Lascia lievitare fino al raddoppio, circa un paio d’ore se non le temperatura non sono troppo fredde.
Per l’impasto.
Nella planetaria metti la farina a cui andrai ad aggiungere il poolish ed il lievito sciolto nell’acqua, e fai impastare per cinque minuti.
Aggiungi l’olio e lascia lavorare per altri cinque minuti.
Infine aggiungi il sale e termina con cinque ulteriori minuti di impastamento o finché non risulterà liscio.
Metti subito in forma il pane (se non sai come fare guarda qui – usando solo farina e non semola se vuoi decorarlo come in foto).
Per creare il disegno, cospargi uniformemente di farina la superficie del pane aiutandoti con un colino. Con un coltello affilato o una taglierina incidi delicatamente la futura crosta come preferisci (nel mio caso ho inciso una spiga).
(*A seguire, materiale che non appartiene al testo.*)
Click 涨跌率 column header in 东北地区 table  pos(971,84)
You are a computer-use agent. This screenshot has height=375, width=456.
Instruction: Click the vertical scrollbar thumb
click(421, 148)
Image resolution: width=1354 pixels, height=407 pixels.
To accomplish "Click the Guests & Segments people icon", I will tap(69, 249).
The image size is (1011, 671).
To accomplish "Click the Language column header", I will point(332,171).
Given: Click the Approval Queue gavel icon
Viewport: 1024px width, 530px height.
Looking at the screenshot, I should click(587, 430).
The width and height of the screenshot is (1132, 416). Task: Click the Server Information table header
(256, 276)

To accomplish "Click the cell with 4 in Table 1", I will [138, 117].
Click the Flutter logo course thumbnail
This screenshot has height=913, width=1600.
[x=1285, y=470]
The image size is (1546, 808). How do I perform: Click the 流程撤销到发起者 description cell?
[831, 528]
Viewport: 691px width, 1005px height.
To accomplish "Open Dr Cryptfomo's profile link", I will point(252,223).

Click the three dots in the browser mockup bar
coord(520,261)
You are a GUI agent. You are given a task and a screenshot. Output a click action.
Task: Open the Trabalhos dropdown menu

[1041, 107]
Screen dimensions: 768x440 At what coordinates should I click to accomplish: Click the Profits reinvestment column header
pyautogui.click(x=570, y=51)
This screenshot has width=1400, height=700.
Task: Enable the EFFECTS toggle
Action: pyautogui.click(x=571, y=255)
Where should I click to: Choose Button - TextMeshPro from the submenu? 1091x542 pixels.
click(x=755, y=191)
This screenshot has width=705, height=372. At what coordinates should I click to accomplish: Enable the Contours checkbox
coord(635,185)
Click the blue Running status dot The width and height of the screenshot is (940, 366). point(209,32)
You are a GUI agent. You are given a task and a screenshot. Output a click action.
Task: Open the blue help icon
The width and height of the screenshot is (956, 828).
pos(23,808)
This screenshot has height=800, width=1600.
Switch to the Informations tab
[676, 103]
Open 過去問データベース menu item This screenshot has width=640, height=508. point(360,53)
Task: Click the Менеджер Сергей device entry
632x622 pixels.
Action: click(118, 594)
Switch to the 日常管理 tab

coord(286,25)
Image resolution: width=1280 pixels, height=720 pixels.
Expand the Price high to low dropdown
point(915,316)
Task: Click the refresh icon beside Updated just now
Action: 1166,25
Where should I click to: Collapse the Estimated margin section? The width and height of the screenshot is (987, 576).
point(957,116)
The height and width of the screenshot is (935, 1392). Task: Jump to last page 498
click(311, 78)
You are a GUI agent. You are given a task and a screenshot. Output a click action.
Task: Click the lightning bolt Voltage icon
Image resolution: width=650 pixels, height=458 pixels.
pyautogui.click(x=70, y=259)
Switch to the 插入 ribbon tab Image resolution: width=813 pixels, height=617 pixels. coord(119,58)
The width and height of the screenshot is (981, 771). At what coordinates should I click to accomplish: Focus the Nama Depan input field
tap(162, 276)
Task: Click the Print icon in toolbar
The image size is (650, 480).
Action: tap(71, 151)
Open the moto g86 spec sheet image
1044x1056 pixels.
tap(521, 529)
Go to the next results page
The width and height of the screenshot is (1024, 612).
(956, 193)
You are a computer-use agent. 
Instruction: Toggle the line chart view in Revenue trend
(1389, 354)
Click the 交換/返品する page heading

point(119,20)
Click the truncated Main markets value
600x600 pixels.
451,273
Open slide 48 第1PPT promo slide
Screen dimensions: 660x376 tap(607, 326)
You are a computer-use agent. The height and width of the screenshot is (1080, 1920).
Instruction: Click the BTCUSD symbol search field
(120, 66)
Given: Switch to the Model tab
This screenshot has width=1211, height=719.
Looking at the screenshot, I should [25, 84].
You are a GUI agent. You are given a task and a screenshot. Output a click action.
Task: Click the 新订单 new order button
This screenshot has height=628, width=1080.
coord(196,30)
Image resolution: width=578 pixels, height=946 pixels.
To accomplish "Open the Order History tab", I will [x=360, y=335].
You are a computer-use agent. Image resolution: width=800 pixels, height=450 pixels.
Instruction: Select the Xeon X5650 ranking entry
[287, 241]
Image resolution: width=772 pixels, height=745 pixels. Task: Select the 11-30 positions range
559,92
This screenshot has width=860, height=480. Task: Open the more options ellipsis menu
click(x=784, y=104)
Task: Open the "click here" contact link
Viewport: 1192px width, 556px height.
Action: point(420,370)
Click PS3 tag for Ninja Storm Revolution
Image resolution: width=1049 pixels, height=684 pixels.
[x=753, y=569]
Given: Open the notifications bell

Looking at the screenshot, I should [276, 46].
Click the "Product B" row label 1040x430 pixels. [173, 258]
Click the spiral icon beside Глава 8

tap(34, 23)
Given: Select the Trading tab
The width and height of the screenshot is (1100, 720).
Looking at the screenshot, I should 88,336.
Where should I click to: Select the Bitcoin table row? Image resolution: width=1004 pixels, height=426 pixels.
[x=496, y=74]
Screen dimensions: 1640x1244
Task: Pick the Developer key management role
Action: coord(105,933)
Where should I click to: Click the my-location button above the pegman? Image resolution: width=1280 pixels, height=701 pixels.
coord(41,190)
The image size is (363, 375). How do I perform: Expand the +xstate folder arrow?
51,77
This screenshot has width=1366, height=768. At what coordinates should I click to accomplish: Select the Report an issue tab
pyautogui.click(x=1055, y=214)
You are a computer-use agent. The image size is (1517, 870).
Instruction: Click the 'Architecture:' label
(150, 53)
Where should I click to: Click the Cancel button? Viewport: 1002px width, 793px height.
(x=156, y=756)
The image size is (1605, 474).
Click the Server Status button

Lascia lievitare un altro paio d’ore.
Metti una piccola teglia con dell’acqua in forno e preriscaldalo a 200°C. Arrivato a temperatura inforna il pane e dopo 15 minuti togli l’acqua e abbassa a 180°C, proseguendo la cottura per altri 25 (sarà pronto quando battendo sul fondo della forma sentirai un rumore sordo, come se fosse vuoto dentro).
Lascia riposare per cinque minuti il pane in forno con la porta di questo leggermente aperta, poi fallo raffreddare completamente in verticale in modo che il vapore esca senza inumidire troppo la crosta.
Alcune note
– Io utilizzo sempre la planetaria perché la mia forza da celenterato non permetterebbe di lavorare abbastanza l’impasto così da creare la maglia glutinica necessaria per i lievitati di successo. Ma se hai abbastanza vigore da non rimanere esanime dopo cinque minuti di impastamento, allora puoi procedere anche a mano. Trattandosi di un composto abbastanza asciutto, puoi aiutarti con un mattarello per sfinirlo.
– Le dosi di lievito sono quelle che utilizzo io nel tanalocale, che nei giorni della merla mantiene temperature tropicali anche con i termosifoni spenti. Nel caso volessi fare questo pane in una stanza particolarmente fredda ti consiglio di aumentare di poco le quantità o di allungare i tempi (conta che un cucchiaino e mezzo di lievito di birra secco corrisponde a circa 5g, aggiungendo qualcosina sui 500g di farina non inciderebbe negativamente a livello di sapore e digeribilità).
– Per la cottura con acqua e raffreddamento verticale ho preso spunto da qui.